In practice, this is not true. It's certainly a good idea to paper the agreement regarding an attachment, but it is impossible for a producer to make a claim on a script if they haven't paid for it in some form or another, no matter how much time and effort and however many great ideas they give you.

tucsonray
11-05-2010, 08:45 AM
Do it. Consider it practice at performing a notes rewrite you might not necessarily agree with. Relationships are important and they're the biggest determining factor of whether or not you work again. If you think the notes make the script worse, your job is to incorporate as much of the notes as you can while still retaining the key ingredients of the script. Sometimes you'll do the rewrite and it's not so great and then you can show the producer, "See?" and then you pull it back a little bit. It's a process, and an important one to learn. Taking producers' notes and learning how to balance twenty different opinions is a key ingredient in building a successful career.

Writing another spec will teach you more about how to write another spec. Working with a producer will teach you more about how to be a working writer.

I agree with JC. I did this and it has been a great opportunity for all the reasons JC describes. Led to more contacts and now I understand where a producer is coming from. I am hoping to self-produce some day, and this has been a great opportunity to learn that end of the business too.
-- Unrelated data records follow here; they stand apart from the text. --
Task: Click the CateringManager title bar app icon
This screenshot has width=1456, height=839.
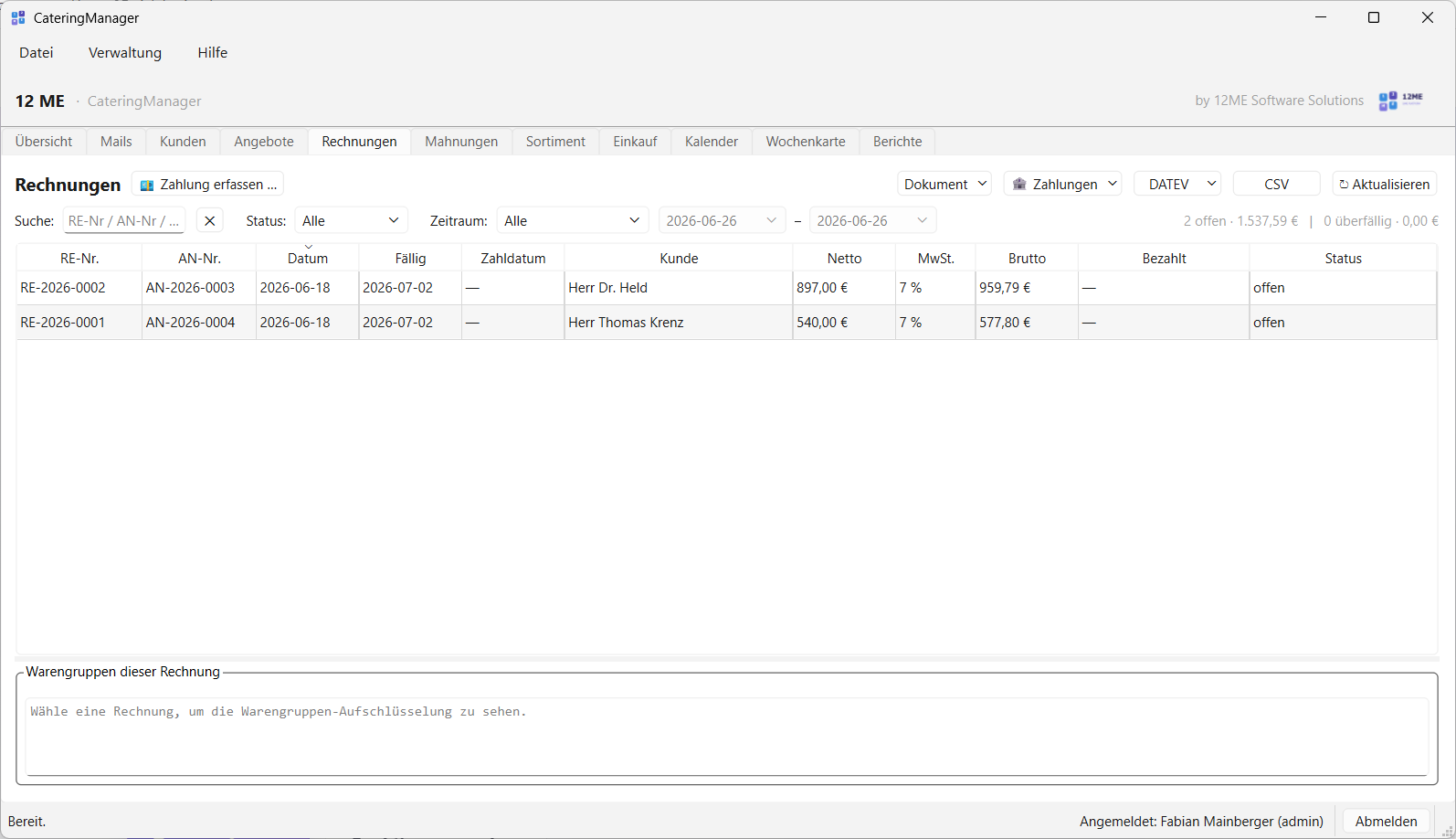Action: [x=18, y=17]
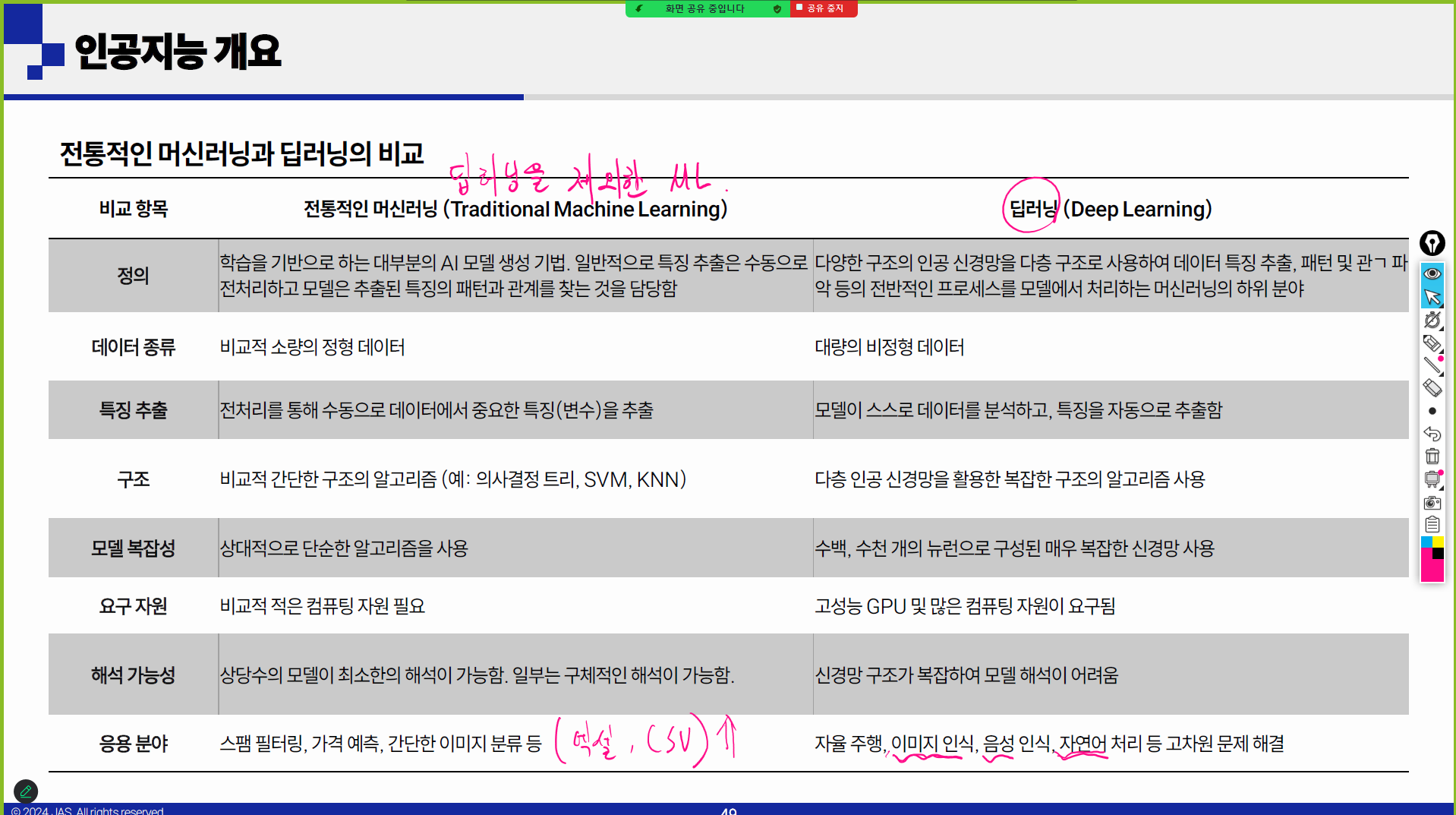The image size is (1456, 815).
Task: Click the Epic Pen nib logo icon
Action: tap(1432, 244)
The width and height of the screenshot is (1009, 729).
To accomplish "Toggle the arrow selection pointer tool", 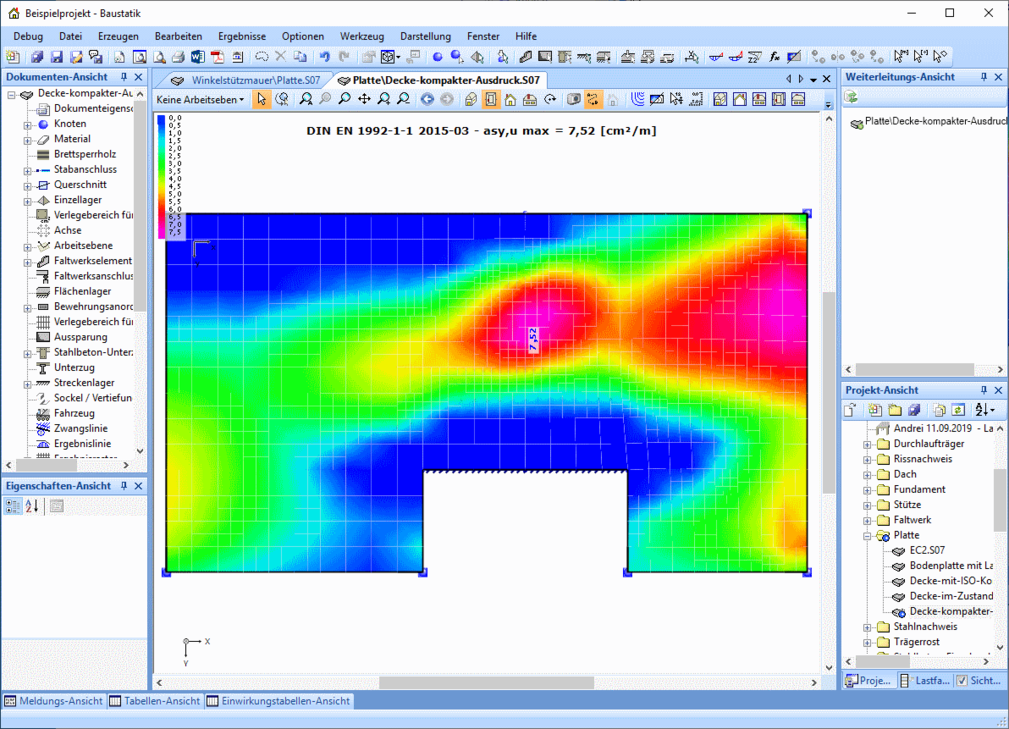I will coord(261,99).
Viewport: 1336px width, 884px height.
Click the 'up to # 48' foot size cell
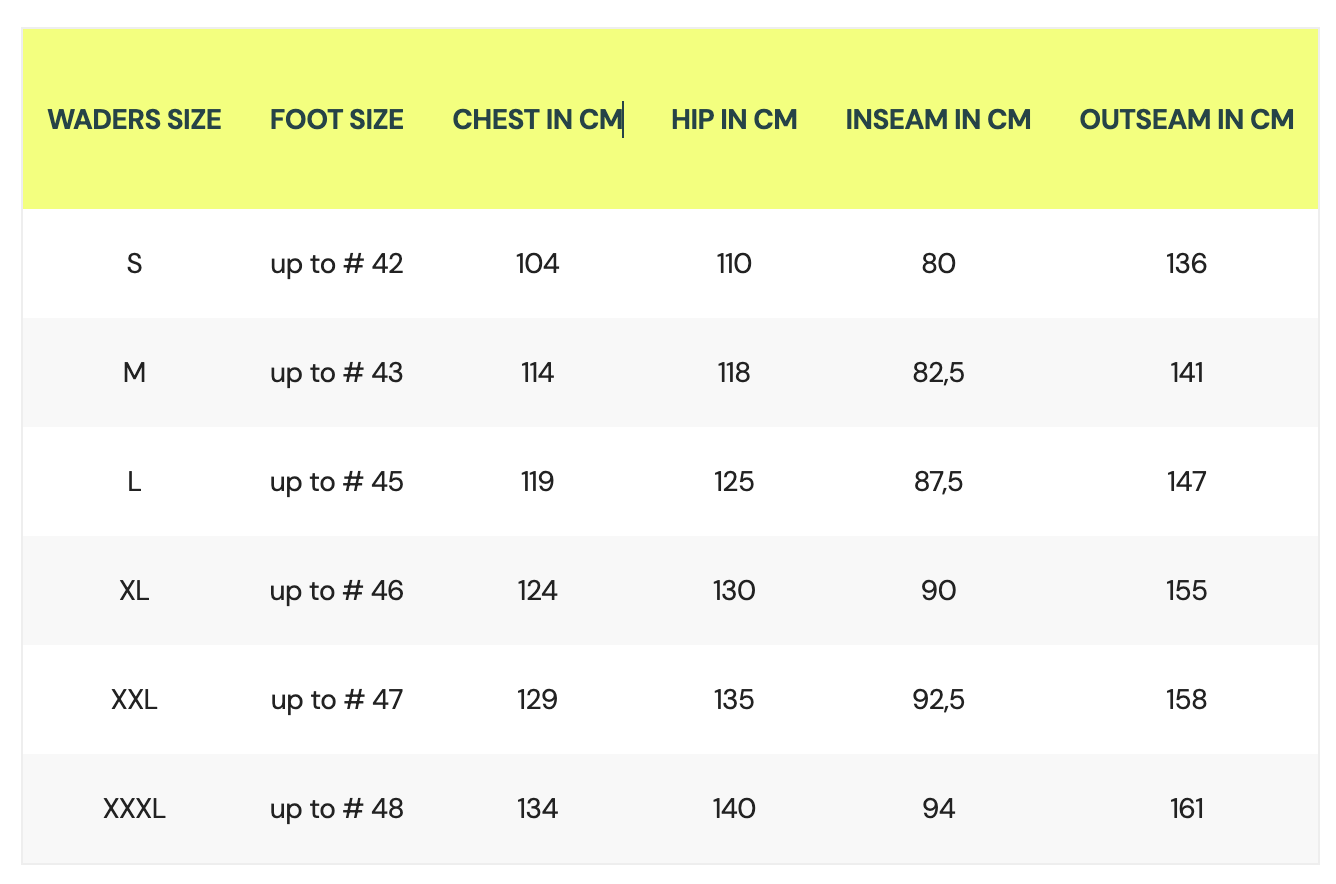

The thought process... As I see it, the producer is putting time in for free getting me notes and reading/reviewing so it's not a total one way street.

Also, for notes I didn't agree with, I went back to the producer and said you may not want to do it this way, let me explain... I did, he didn't change his mind, so I'm writing an alternative ending to give him (just a few pages) in case the investors want a different ending. But that's me, I like writing and learning about where a producer might be coming from.

But I don't give advice. I simply tell what I do or would do, reasonable people can differ, so gather up all the info you can, as you're doing, and figure out what's right for you.